Commentaire de C. trav. Bruxelles, 28 juillet 2022, R.G. 2019/AB/366
Mis en ligne le vendredi 9 décembre 2022
Cour du travail de Bruxelles, 28 juillet 2022, R.G. 2019/AB/366
Terra Laboris
Dans un arrêt du 28 juillet 2022, la Cour du travail de Bruxelles rappelle l’interprétation à donner à l’article 10 de l’arrêté royal du 26 novembre 1991 : celui-ci vise l’hypothèse où la rémunération est liée non à un nombre d’heures mais à des journées de prestations, le volume horaire de celles-ci n’étant pas fixé et la rémunération étant forfaitaire.
Les faits
Un comédien effectue des prestations artistiques de différents types (tournage d’œuvres télévisuelles, représentations théâtrales et doublage de films). Ses activités font l’objet d’une rémunération soit horaire, soit « au cachet » ou « à la tâche ». Dans ce système de cachet ou de tâche, la rémunération perçue couvre un certain nombre de jours (ou demi-jours) identifiés, correspondant généralement aux jours de tournage ou de représentation, et ce indépendamment du nombre d’heures effectivement prestées ces jours, de même que des prestations en dehors de ceux-ci (répétitions, essayages, etc.).
Il sollicite le bénéfice des allocations de chômage le 5 juin 2017, ayant précédemment été indemnisé dans le cadre du régime des allocations d’insertion.
L’ONEm refuse l’admission par décision du 5 décembre 2017, le motif du refus étant qu’il ne prouverait pas un nombre suffisant de journées de travail. Selon l’ONEm, ne pourraient être prises en compte que quatre-vingt-neuf journées pendant la période de référence, alors que celle-ci en suppose trois-cent-douze. Parmi les prestations artistiques invoquées, certaines ne pourraient se voir appliquer la règle « du cachet » visée à l’article 10 de l’arrêté ministériel du 26 novembre 1991. La décision administrative précise que, tenant compte des conventions collectives applicables et des activités exercées, il y a un lien entre le montant des rémunérations perçues et la durée du temps de travail. Ces rémunérations ne peuvent dès lors correspondre à la définition de la rémunération « à la tâche » au sens de l’article 10 de l’arrêté ministériel, de sorte que le nombre de journées de travail et de journées assimilées doit être calculé conformément aux articles 7 et 8 du même arrêté.

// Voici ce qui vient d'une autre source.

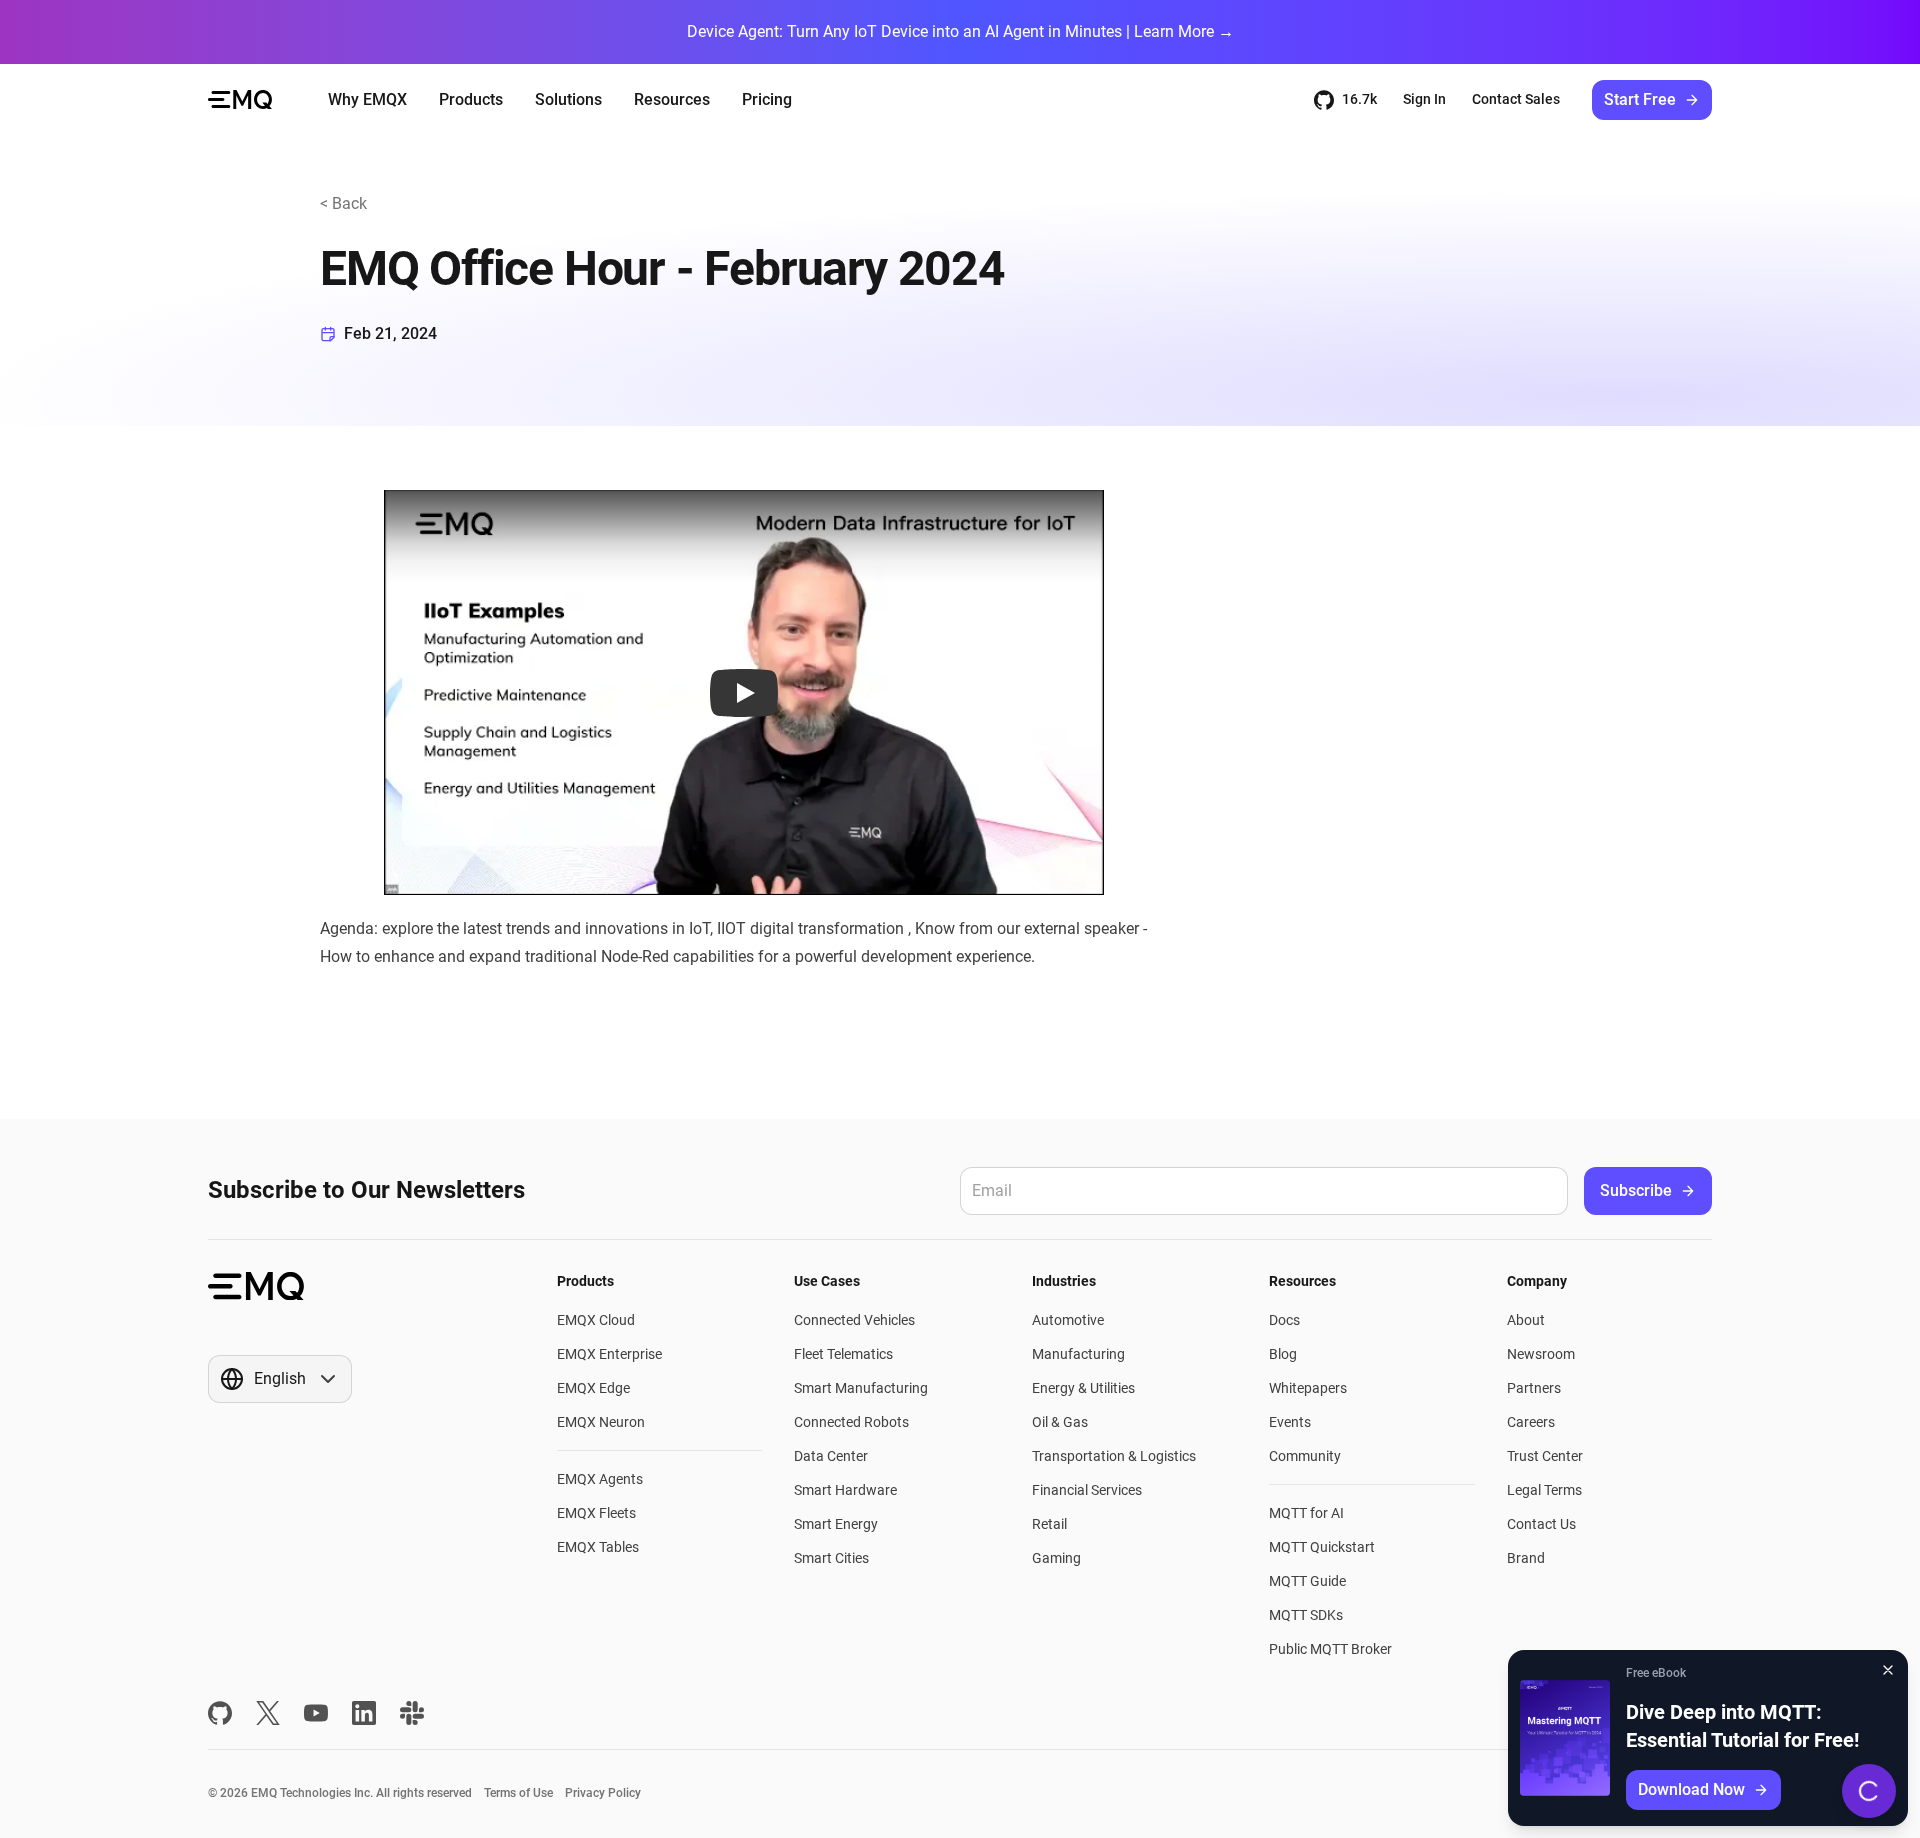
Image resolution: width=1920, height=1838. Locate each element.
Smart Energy (836, 1524)
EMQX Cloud (596, 1320)
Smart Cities (831, 1558)
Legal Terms (1544, 1490)
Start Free (1640, 99)
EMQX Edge (593, 1388)
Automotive (1068, 1320)
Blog (1283, 1354)
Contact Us (1541, 1524)
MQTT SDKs (1306, 1615)
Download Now (1691, 1789)
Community (1305, 1456)
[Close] (1888, 1670)
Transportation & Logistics (1114, 1456)
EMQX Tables (598, 1547)
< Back (343, 203)
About (1526, 1320)
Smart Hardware (845, 1490)
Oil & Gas (1060, 1422)
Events (1290, 1422)
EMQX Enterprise (609, 1354)
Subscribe (1636, 1190)
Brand (1526, 1558)
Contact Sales (1516, 99)
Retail (1049, 1524)
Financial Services (1087, 1490)
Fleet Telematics (843, 1354)
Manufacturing (1078, 1354)
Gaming (1056, 1558)
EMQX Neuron (601, 1422)
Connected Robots (851, 1422)
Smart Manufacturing (861, 1388)
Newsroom (1541, 1354)
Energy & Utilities (1083, 1388)
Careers (1531, 1422)
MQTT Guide (1307, 1581)
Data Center (831, 1456)
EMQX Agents (600, 1479)
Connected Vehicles (854, 1320)
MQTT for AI (1306, 1513)
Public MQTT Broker (1330, 1649)
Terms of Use (518, 1793)
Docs (1284, 1320)
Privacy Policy (603, 1793)
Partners (1534, 1388)
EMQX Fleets (596, 1513)
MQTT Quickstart (1322, 1547)
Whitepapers (1308, 1388)
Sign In (1424, 99)
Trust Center (1545, 1456)
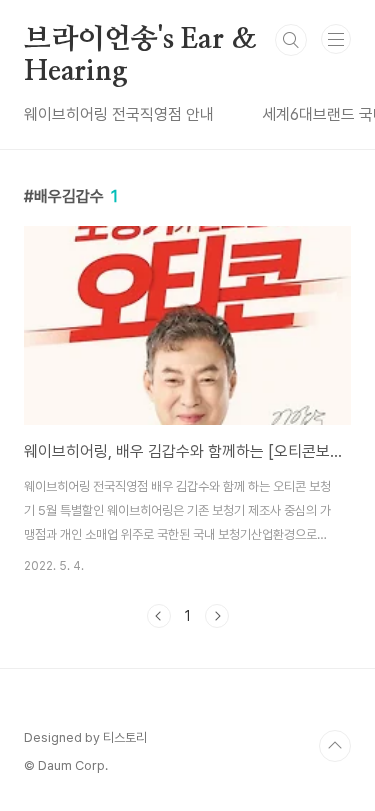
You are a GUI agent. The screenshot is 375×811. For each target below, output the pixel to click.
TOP (335, 746)
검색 (291, 40)
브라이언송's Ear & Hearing (140, 41)
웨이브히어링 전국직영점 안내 (119, 114)
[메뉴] (336, 39)
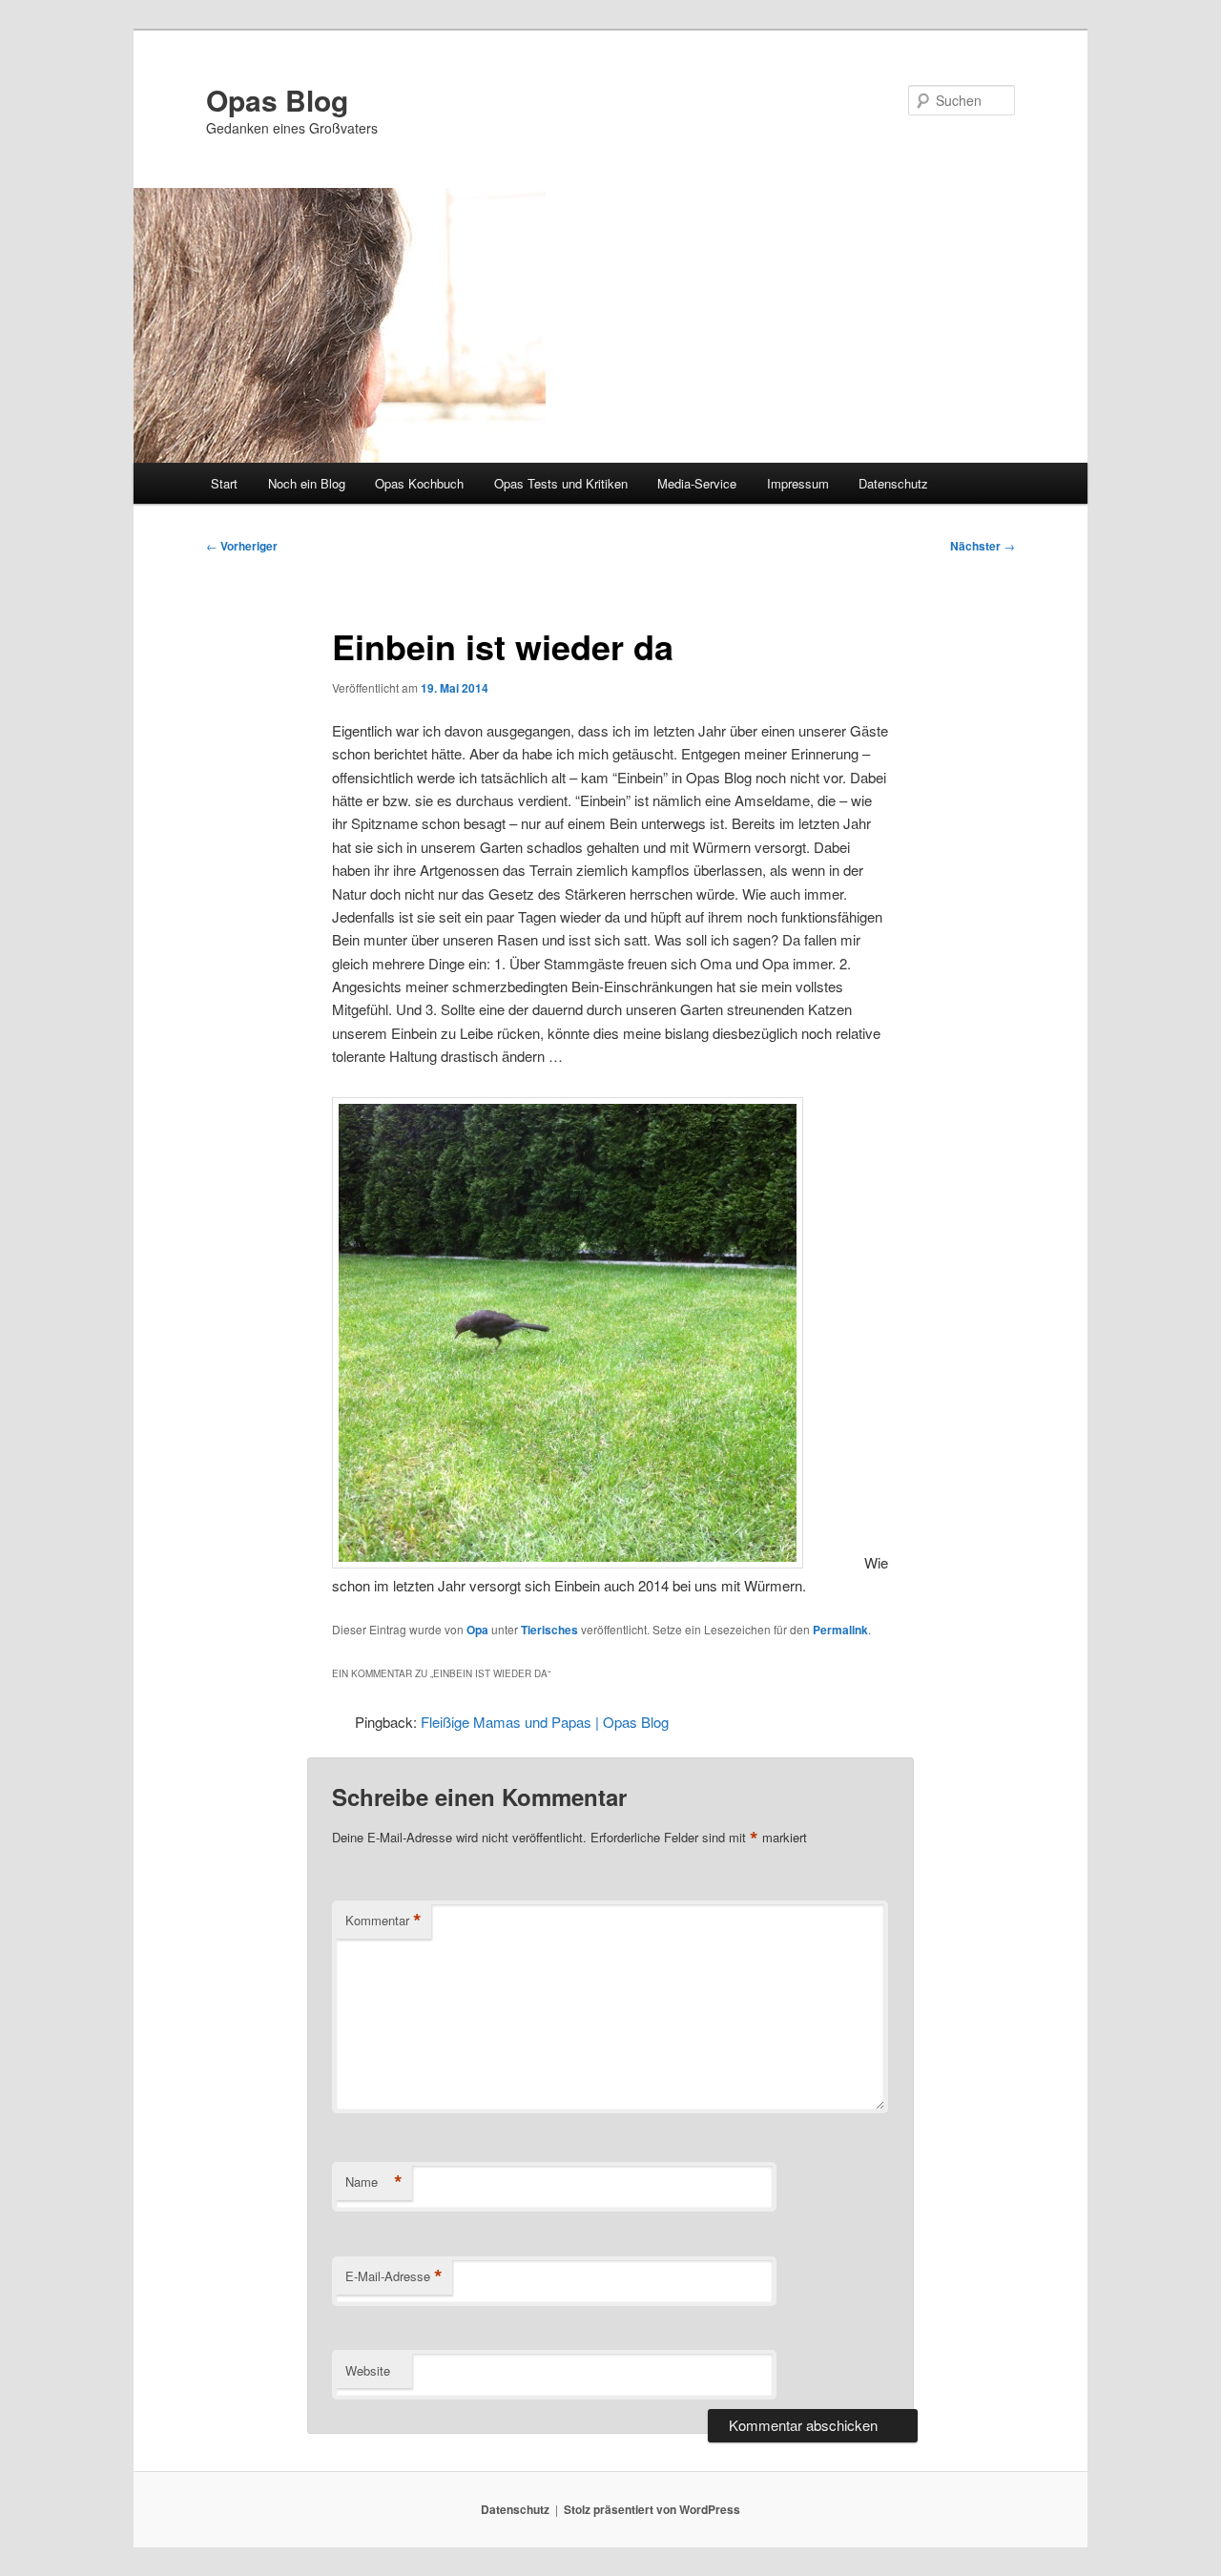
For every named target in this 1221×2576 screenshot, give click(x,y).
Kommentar (383, 1920)
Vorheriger (242, 545)
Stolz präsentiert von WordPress (652, 2509)
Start (224, 483)
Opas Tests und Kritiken (561, 483)
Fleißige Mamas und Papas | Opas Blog (545, 1722)
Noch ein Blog (306, 483)
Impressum (798, 483)
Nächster (982, 545)
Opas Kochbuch (419, 483)
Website (367, 2370)
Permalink (840, 1629)
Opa (477, 1629)
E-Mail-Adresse (394, 2276)
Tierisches (549, 1629)
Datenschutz (893, 483)
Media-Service (696, 483)
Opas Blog (277, 99)
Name (374, 2182)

Cette décision a été contestée par requête déposée le 5 décembre 2017 devant le Tribunal du travail francophone de Bruxelles.
La décision du tribunal
Le tribunal a débouté le demandeur par jugement du 3 avril 2019, au motif que l’arrêté royal organique dispose en son article 30, alinéa 1er, que, pour être admis au bénéfice des allocations de chômage, le travailleur à temps plein doit accomplir un stage comportant un certain nombre de journées de travail variant en fonction de l’âge et, notamment, trois-cent-douze jours au cours des vingt-et-un mois précédant la demande d’allocations si le demandeur est âgé de moins de vingt-six ans. Il s’agit de faire le total des jours de prestations, qui, en l’espèce, est de trois-cent-cinq. Ce nombre de jours n’est dès lors pas suffisant.
Appel est interjeté.
La décision de la cour
La cour circonscrit le litige comme portant uniquement sur la détermination du nombre de jours de travail pendant la période de référence, étant entendu que le nombre de trois-cent-cinq n’est, en lui-même, pas contesté. La cour renvoie au même article 30 de l’arrêté royal du 25 novembre 1991.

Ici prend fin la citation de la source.